ORLANDO, Fla. — It’s been five years since Kristen Stewart was plucked from supporting player/ indie-film obscurity and thrust into the spotlight as the female face of the “Twilight” franchise. Five years … and as of this month, five films will have passed, as Stewart grew from someone the New York Times labeled “a sylph with a watchful, sometimes wary gaze” into the 22-year-old named by Forbes as “the highest-paid actress in Hollywood” — earning some $34.5 million, according to estimates.
“Those are pretty formative years,” the “Twilight” muse muses. “It is a little strange, if you think about it, growing up on camera like this. But I don’t think about it.”
She can’t put her finger on how she’s changed as an actress, either.
“If nothing else, I should have gotten better at picking up and putting down a lot of my inhibitions. It’s all about being impulsive and doing things that move you. I think I dropped a lot of fears over the course of these films. But I picked a few up, too. And those new fears could be interesting to watch down the road. Or not interesting at all.”
She is guarded, as someone who has gathered the shrieks of teen-fan approval, and the condemnations of teen fans upset when she was caught cheating on her “Twilight” co-star and off-camera beau, Robert Pattinson. The “characteristic hesitancy” that New York Daily News critic Elizabeth Weitzman noted in her acting is her off-camera persona as well.
But Stewart, who apologized to fans over her indiscretion and has apparently reunited with Pattinson, is letting it all roll off her back — the fan sniping, the critical spanking the “Twilight” movies have endured, being the most widely impersonated actress of her generation, in horror spoofs on TV and in movies. (Then again, nobody impersonates Amanda Seyfried.)
Her goal, Stewart says, is to avoid becoming a self-conscious actress, to keep the spontaneity in her work.
“I find that as soon as you start considering ‘the fame thing,’ over-thinking the career and all, you’re putting yourself outside of yourself and you start to worry about how you’re perceived. You worry about how some part you play or how something you say is going to land ... I can’t do my job if I do that. But I definitely see other actors who love being famous so much that they do whatever it takes to stay famous ...They’re able to turn on the charisma, the likability, when they have a movie coming up. I can’t. You’re going to be so disjointed if you start living through how other people perceive you.”
It pays to remember how young she is, that she grew up in the movies, making a mark as a child actress in “Panic Room” with Jodie Foster when she was 12. Like many a child actress, school was by correspondence course and college hasn’t figured in the equation.

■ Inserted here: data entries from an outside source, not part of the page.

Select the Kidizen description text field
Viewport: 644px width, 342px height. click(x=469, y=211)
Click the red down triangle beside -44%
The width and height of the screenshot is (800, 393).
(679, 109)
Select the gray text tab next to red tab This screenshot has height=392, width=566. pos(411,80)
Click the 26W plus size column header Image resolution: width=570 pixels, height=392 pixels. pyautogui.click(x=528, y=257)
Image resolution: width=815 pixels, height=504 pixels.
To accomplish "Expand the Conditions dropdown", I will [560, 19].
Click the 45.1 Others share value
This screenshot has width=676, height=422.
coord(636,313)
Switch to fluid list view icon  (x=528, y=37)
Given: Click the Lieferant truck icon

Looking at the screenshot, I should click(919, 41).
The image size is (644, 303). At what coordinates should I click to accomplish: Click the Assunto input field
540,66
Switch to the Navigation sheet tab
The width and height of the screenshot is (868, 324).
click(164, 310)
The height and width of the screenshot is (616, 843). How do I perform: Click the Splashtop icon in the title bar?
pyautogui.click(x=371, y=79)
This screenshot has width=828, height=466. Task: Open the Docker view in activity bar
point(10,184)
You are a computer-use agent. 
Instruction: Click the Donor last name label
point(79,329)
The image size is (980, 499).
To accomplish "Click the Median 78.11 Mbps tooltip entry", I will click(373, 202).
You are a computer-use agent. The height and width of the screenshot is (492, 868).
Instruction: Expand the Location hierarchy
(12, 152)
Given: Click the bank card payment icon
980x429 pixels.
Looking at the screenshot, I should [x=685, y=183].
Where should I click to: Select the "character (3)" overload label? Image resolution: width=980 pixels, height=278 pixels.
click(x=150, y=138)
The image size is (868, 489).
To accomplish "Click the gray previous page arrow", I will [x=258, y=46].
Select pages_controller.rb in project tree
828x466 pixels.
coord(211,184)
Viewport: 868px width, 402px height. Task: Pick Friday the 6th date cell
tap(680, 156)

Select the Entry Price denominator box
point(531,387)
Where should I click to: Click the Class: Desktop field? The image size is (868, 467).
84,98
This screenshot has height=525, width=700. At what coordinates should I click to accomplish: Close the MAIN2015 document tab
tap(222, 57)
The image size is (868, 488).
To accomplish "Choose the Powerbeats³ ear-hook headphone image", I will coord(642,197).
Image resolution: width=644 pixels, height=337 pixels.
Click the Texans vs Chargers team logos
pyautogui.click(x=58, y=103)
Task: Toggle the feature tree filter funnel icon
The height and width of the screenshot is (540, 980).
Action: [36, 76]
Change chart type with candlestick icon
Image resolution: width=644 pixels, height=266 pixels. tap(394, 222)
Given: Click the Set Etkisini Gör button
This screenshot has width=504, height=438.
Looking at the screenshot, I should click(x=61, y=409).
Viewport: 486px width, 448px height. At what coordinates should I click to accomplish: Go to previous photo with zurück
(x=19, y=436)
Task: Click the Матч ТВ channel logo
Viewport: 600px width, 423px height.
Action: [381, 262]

There’s acting to be done, and if she stumbles for words — confusing “tactfully” and “tactile” for “tactically” when talking about planning her career — there’s always time for college, like her role model, Jodie Foster, if and when the acting career cools off.
Which won’t be any time soon. Ben Affleck just cast Stewart as his novice con-artist sidekick in “Focus.” Filmmakers tried for more than 50 years to turn Jack Kerouac’s “On the Road” into a movie. When Stewart signed on in a supporting role, director Walter Salles got it done.
Stewart says she’s loves being an actress for hire, “of fighting for a part, convincing someone that you’ve got something they need.” But now, being rich and famous with proven box office clout, she’s having to give up some of that freedom by taking control.
“It’s strange to have the roles reversed, where I can be in control of what I get to make. One thing that I love about the job is having NO control.” But expect her to initiate her own pet projects in the very near future.